------ GIVEN DATA

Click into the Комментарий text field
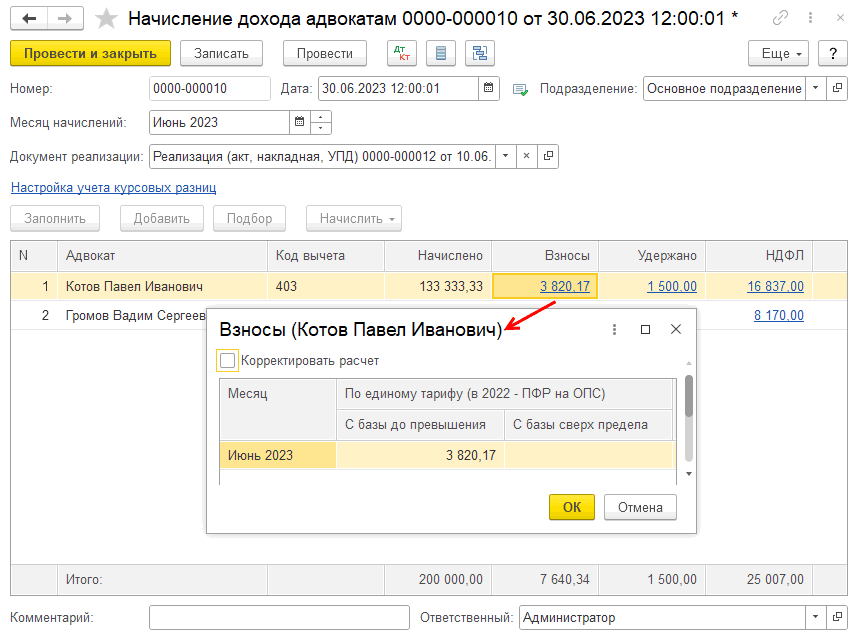[x=279, y=618]
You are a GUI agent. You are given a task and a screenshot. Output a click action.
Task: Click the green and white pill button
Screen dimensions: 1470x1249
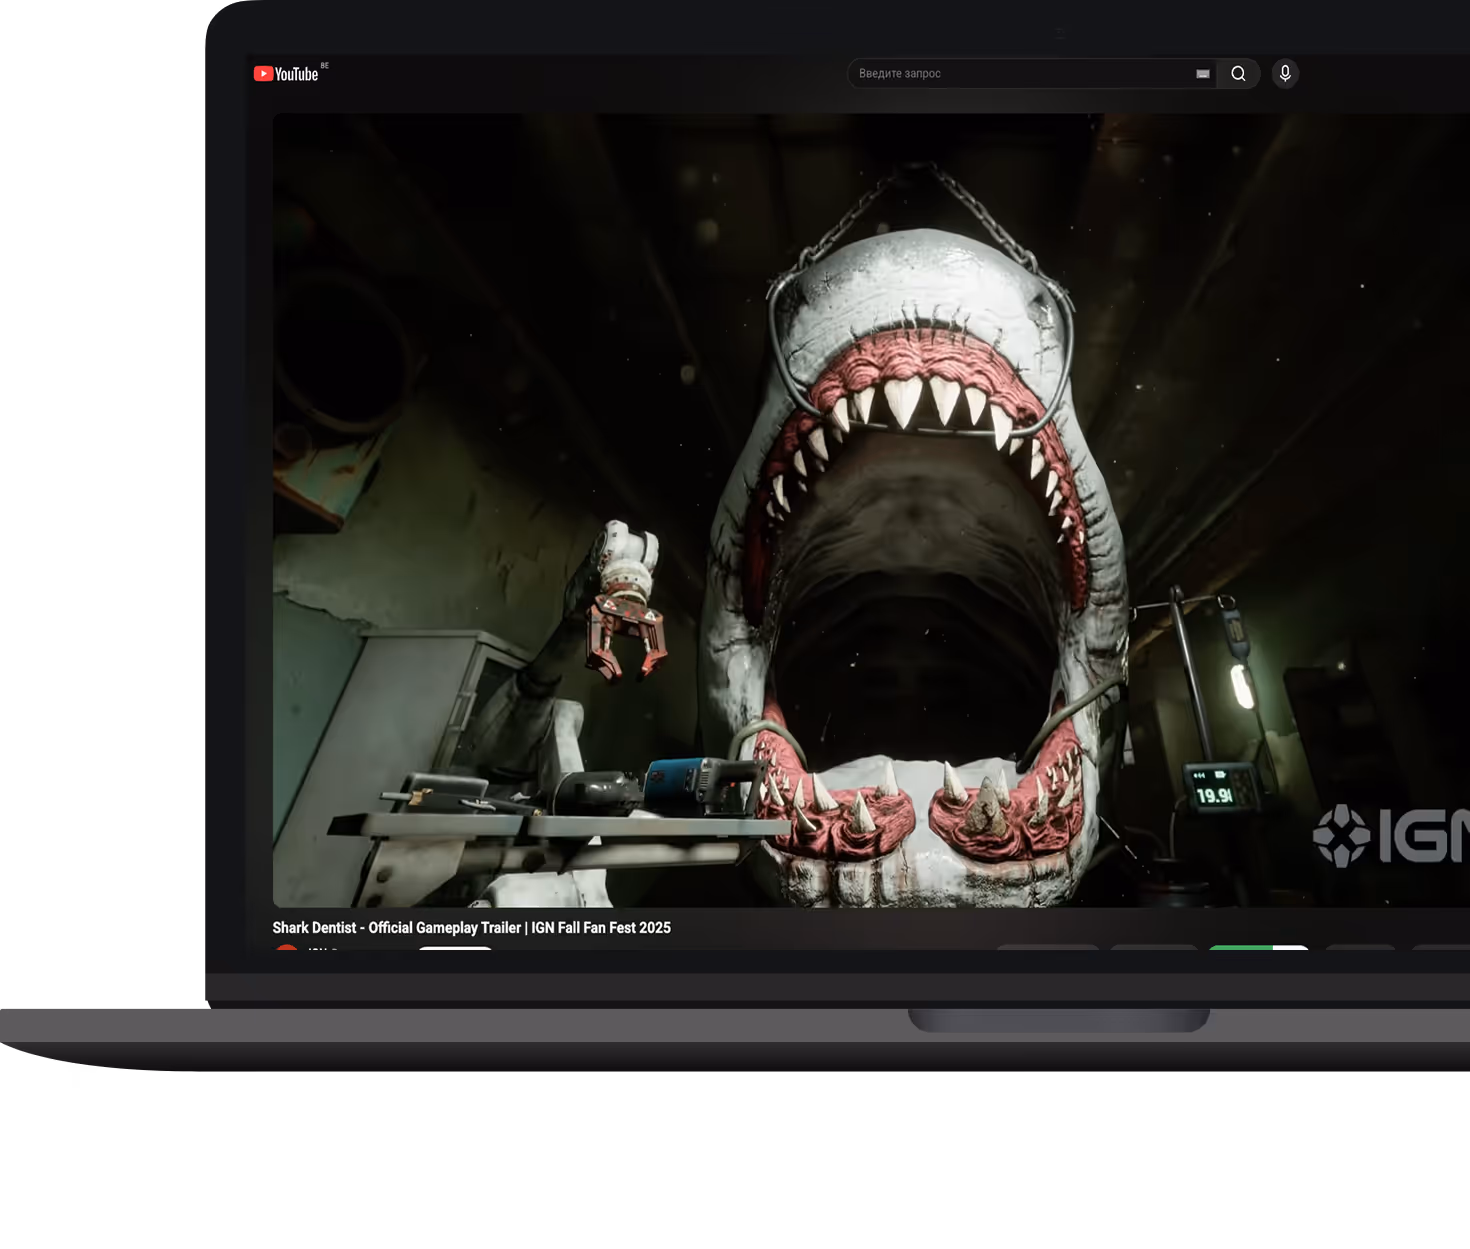point(1258,947)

------------

**YOUR TASK**
Skip all pictures. Copy exactly the lines from the one containing "Task: Click the green and white pill button" through the end of the records, both ends included.

**TASK RESULT**
Task: Click the green and white pill button
Screen dimensions: 1470x1249
point(1258,947)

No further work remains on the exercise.